Some extracts from a recent sermon at Canberra Baptist, Waging nonviolencel by Thorwald Lorenzen, reminded me of how central to the heart of Jesus' call to discipleship, this practice is.The full sermon is available, in both audio and transcript at the above link on the Canberra Baptist website. The following extracts get to the heart of the matter:
... the grand narrative of our faith is unambiguous and clear: in a violent world, Jesus introduced a new way of being: "Blessed are the peacemakers, for they will be called children of God!"
While acknowledging the failure of the church we should, Thorwald argues, move to a way of being where nonviolence, rather than violence, is the default position. The Sermon on the Mount, and the Beatitudes do not call for a passive approach to engagement with the world.
A commitment to nonviolence in a violent world is not weakness but strength. It means marching out of step with the ways of the world. It invites us to swim against the stream. A commitment to nonviolence does not mean being passive or withdrawing from responsibility for life. Nonviolence must be pursued. It must be actively lived. It must be waged!

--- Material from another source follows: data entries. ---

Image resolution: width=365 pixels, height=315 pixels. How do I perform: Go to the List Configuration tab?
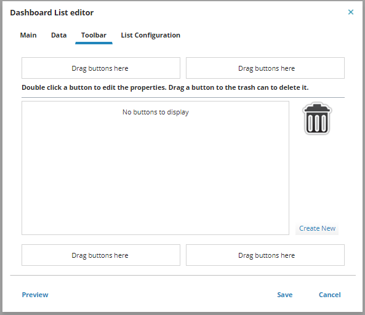click(x=150, y=35)
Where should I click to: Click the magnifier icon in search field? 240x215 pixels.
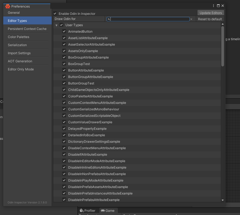109,19
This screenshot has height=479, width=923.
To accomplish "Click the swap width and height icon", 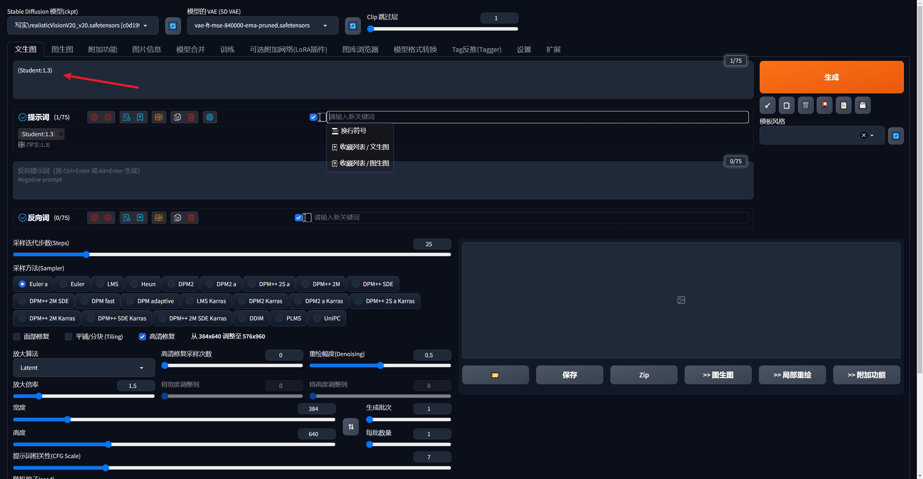I will pos(351,427).
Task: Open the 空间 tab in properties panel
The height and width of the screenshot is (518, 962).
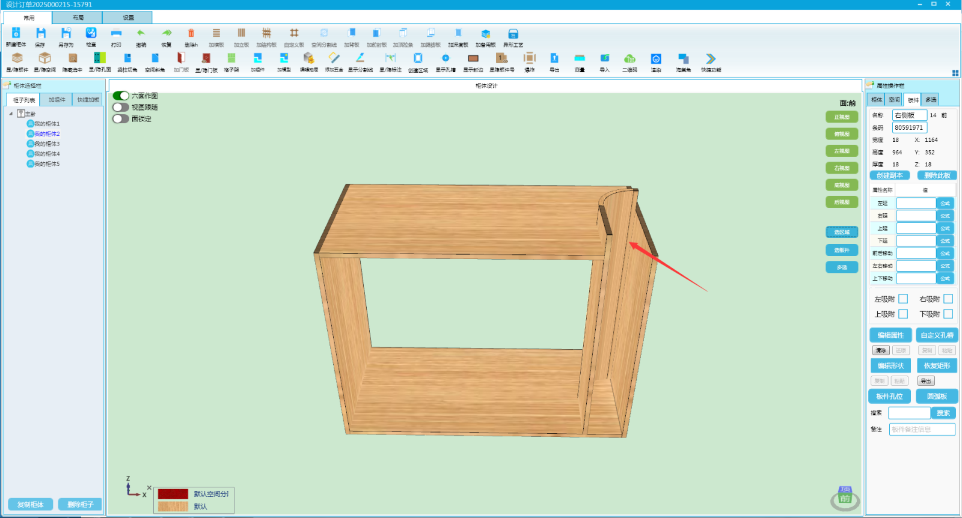Action: 894,100
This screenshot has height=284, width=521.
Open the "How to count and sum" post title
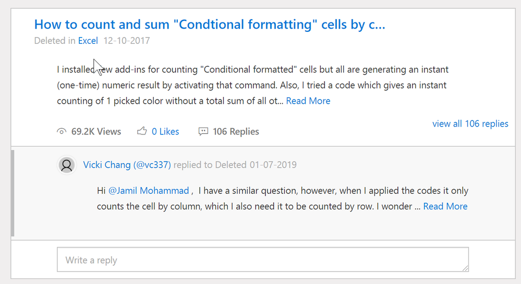(210, 24)
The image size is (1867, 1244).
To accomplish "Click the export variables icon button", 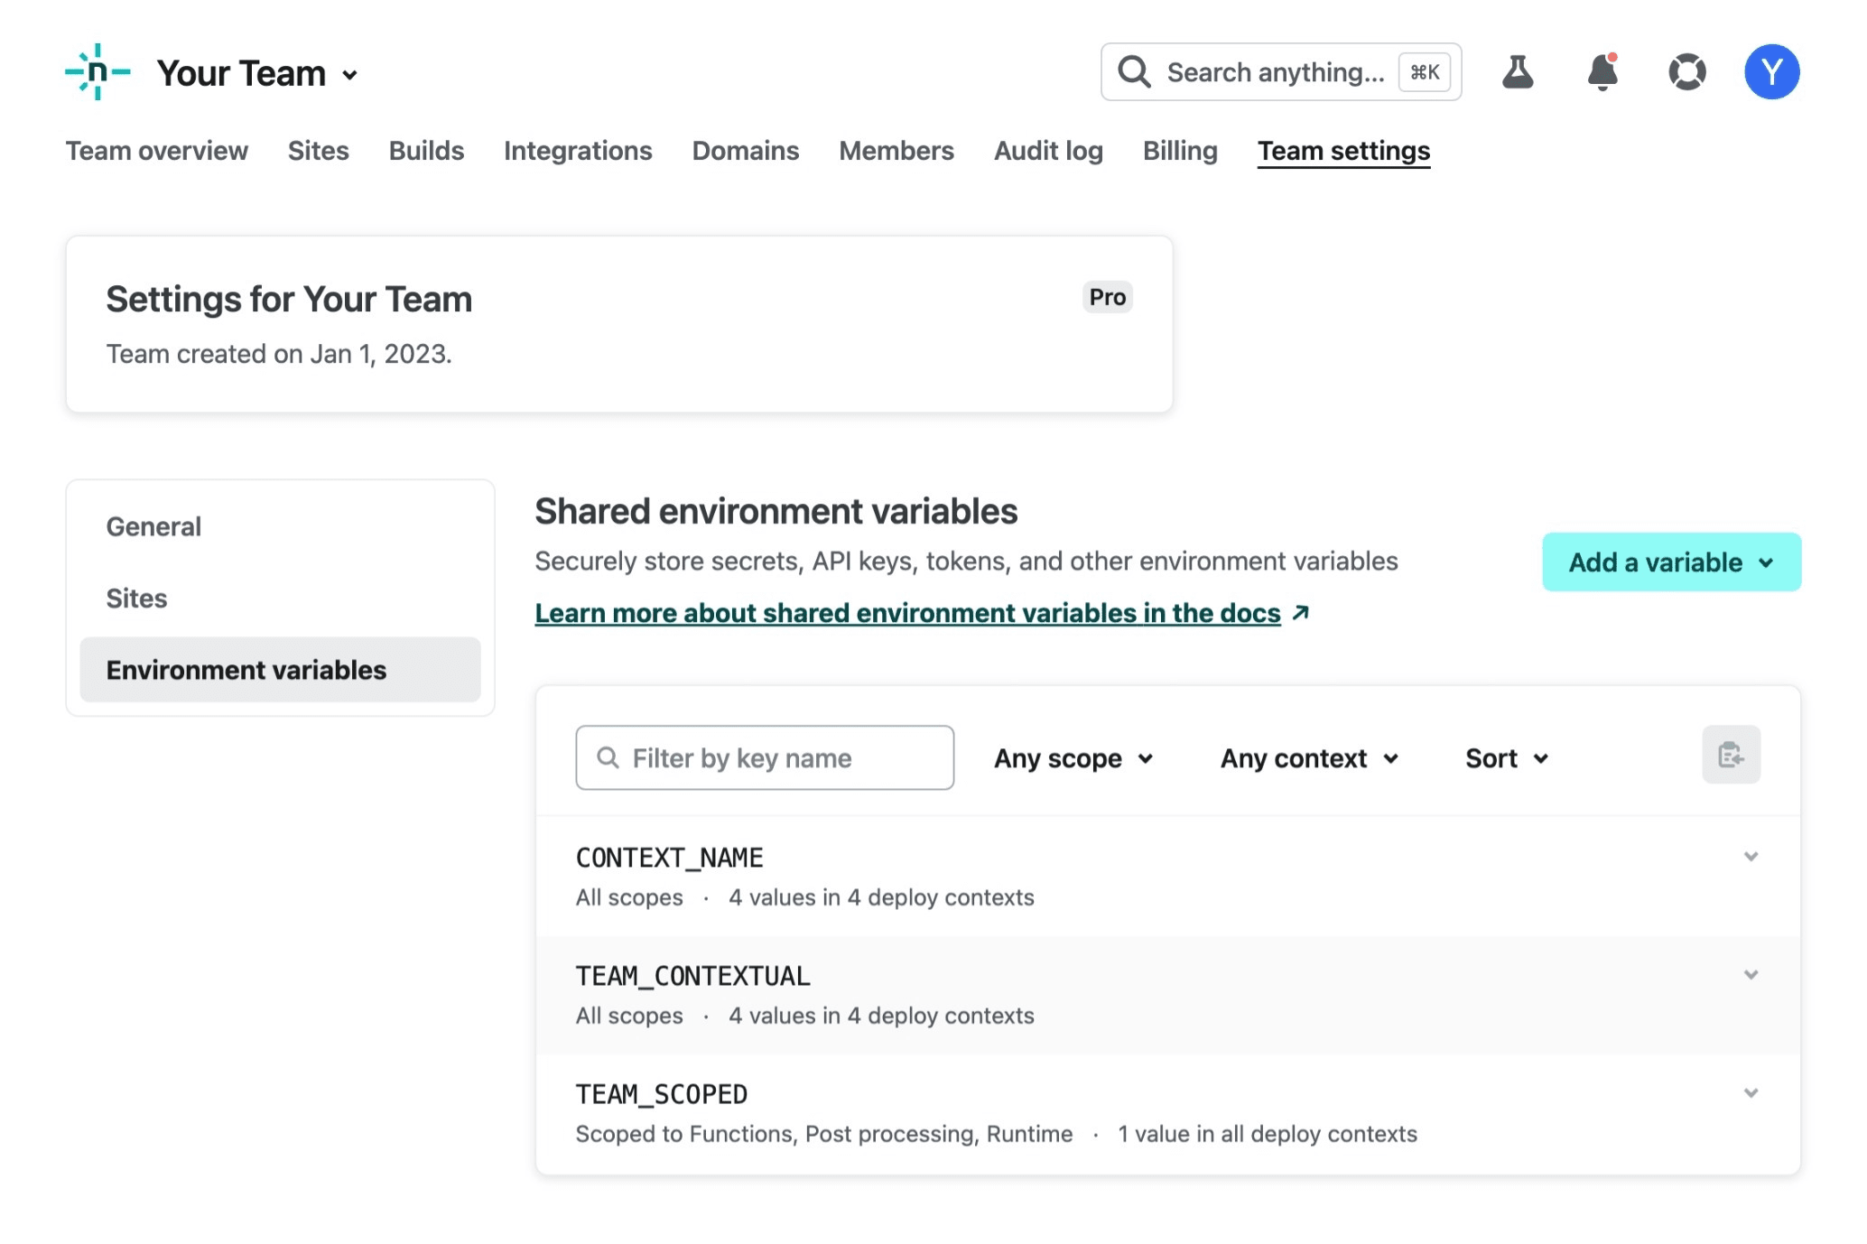I will [1731, 755].
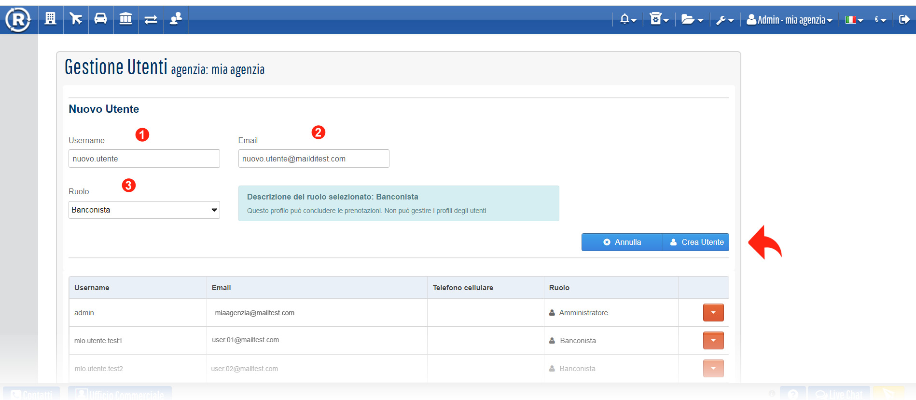916x400 pixels.
Task: Open the notifications bell dropdown
Action: coord(628,20)
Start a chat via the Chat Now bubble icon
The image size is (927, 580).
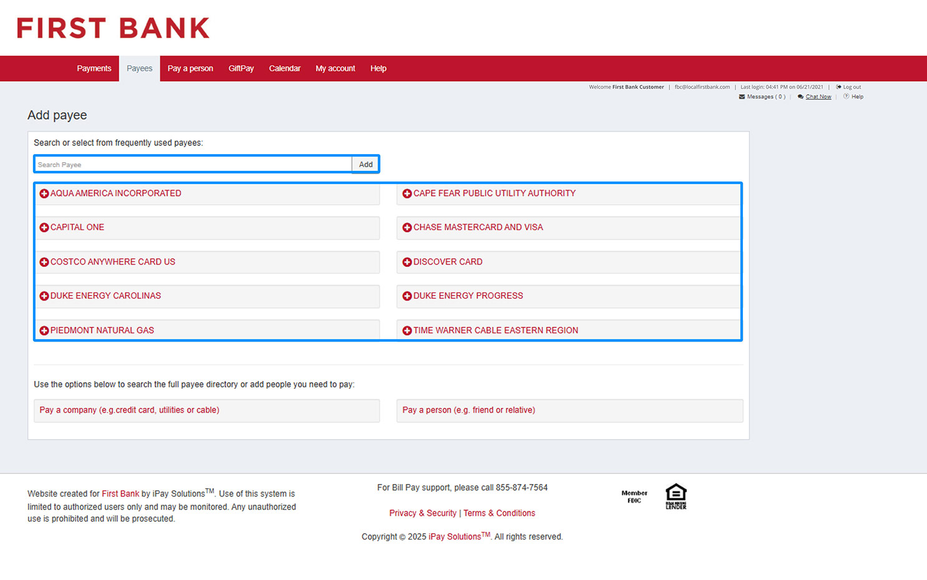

... On the basis of the resurrection of the Crucified One, we may therefore speak of nonviolence as God's way of being....On that basis we can affirm in a world of war and violence, that peacemakers are the children of God. We can confess in a world where political, economic and military power seems to dictate what is right and what is wrong, that ultimately the meek will inherit the earth.
How then can we live this new way of being?
May I remind you that we have already done so. With our faith in Christ and our baptism into his sphere of influence we have been born to a new way of living. We only need to remind each other what this new way of living is, otherwise we easily fall back into the old ways of violence.
Intentionally with our prayers, our words and our actions we can tune in to the new consciousness of letting Christ rule our lives. We shall then be kind with each other, we shall walk softly on the earth, and we shall seek new and nonviolent ways to deal with human conflicts.
We need to examine and unmask elements in our thinking about God and the church to see whether violence has crept into our language and thoughts. Whatever we think and do, it must be an echo to the central Christian confession that "God is love" and that God is the “God of Peace”.
We can encourage our churches and our government to contribute to the United Nations Millenium Development Goals. The reduction of poverty and injustice and the empowerment of the oppressed are more effective antidotes to terrorism than the ever turning spiral of violence.
There is no better way to end than to remember the words from the prophets Isaiah and Micah that are hewn into the United Nations Headquarters in New York:
"They shall beat their swords into plowshares,and their spears into pruning hooks;nation shall not lift up sword against nation,neither shall they learn war any more."